I looked around the house the other day with new eyes. The clunky, slightly off-square wooden wine rack stuck in a corner. The unglazed pot with hulking lizards worked on the rim shoved against the door to keep it from blowing shut. The dust grimed wire and bead lamp beside the kettle on the counter. The wide pottery bowl on the wall with a twisted and twined mass of snakes writhing under the glaze. All acquired not because they fit a space nor because they evoked a time or place, nor because they sang. But added on. Accumulated. I realized that so much around me has an explanation instead of a purpose.
Shelf by shelf, drawer by drawer, I began setting aside, clearing out, lightening the load and making room for what will come. Like a weather front approaching, a move is coming and I am going through the stuff of my life, letting go and creating room for new stories to emerge.
Last night it was the counter space where the kettle sits and coffee is made. Now it is stripped to the essentials, spare, open, clear and clean.

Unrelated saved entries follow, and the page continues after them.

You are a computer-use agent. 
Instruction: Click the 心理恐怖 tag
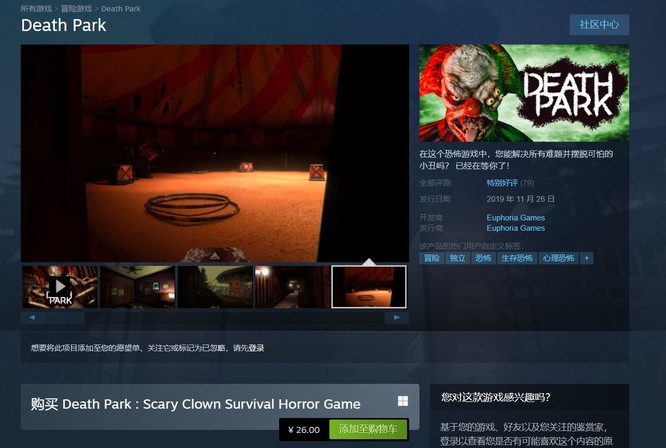pos(558,258)
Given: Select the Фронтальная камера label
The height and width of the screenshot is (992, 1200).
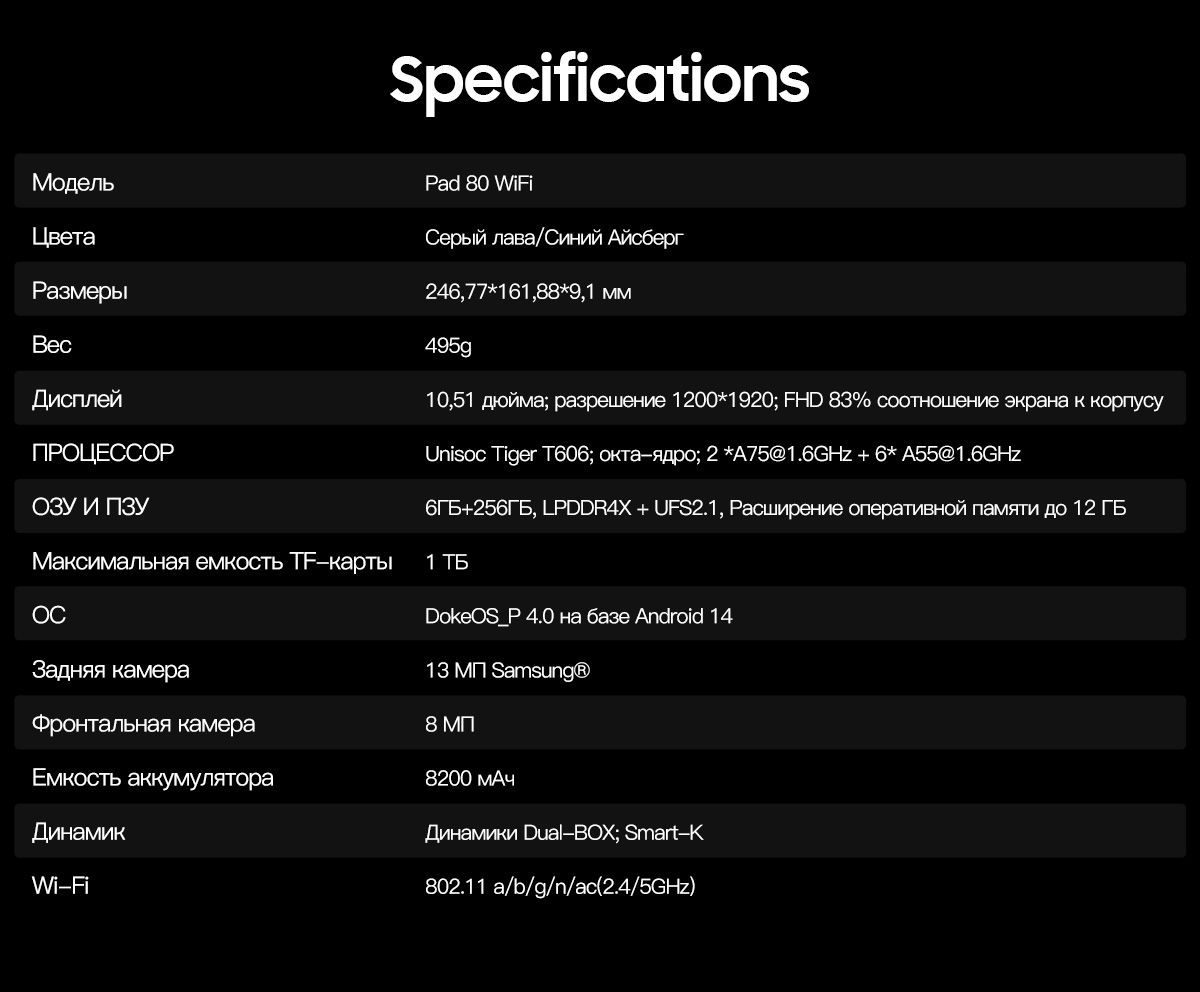Looking at the screenshot, I should 143,723.
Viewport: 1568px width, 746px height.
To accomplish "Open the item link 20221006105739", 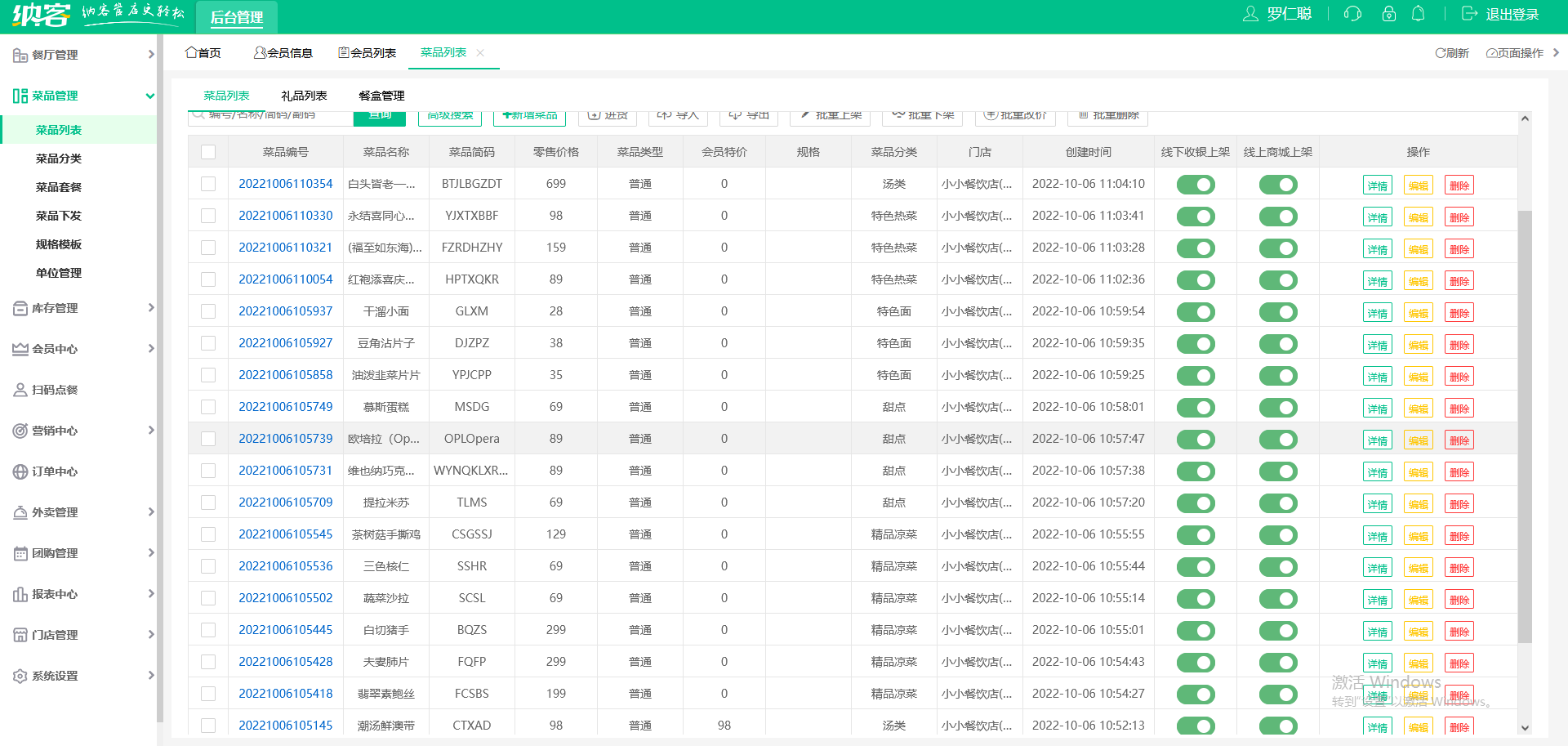I will [x=286, y=439].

The day before I focused on a bookcase by the sitting room door. Two shelves tumble full of flotsam from trips and journeys; a watercolor cityscape from Istanbul, a post card from ultra-modern Dubai, rocks and coral fans, shells and random bits of craft all picked up and deposited over the years. Among the jumble I found a redwood cone Carly gave me for Christmas several years ago.
I got out my new art box, picked up the chunky graphite stick and began to draw.
I drew and remembered.
Remembered wandering through the dim green splendor of a redwood forest peering through curtains of ferns at the soaring grey trunks and feeling small and magically transported.
Remembered Carly’s face when she gave me the cone. Part pride, part worry that it was so small, part wonder if I would understand.
Remembered her marveling that such a small package could carry such great hopes.
Remembered when I was a kid and was sent upstairs to clean my room. I went through closets, drawers and shelves until everything was in a massive heap in the centre of the room. Lost among all the bits of my life that had migrated to dark corners and bottom drawers, time slipped away. When my mother called up the stairs I put the rediscovered pieces out in places of honor and hastily stuffed the rest back in some kind of order in drawers and shelves..
So much changes, so much remains the same.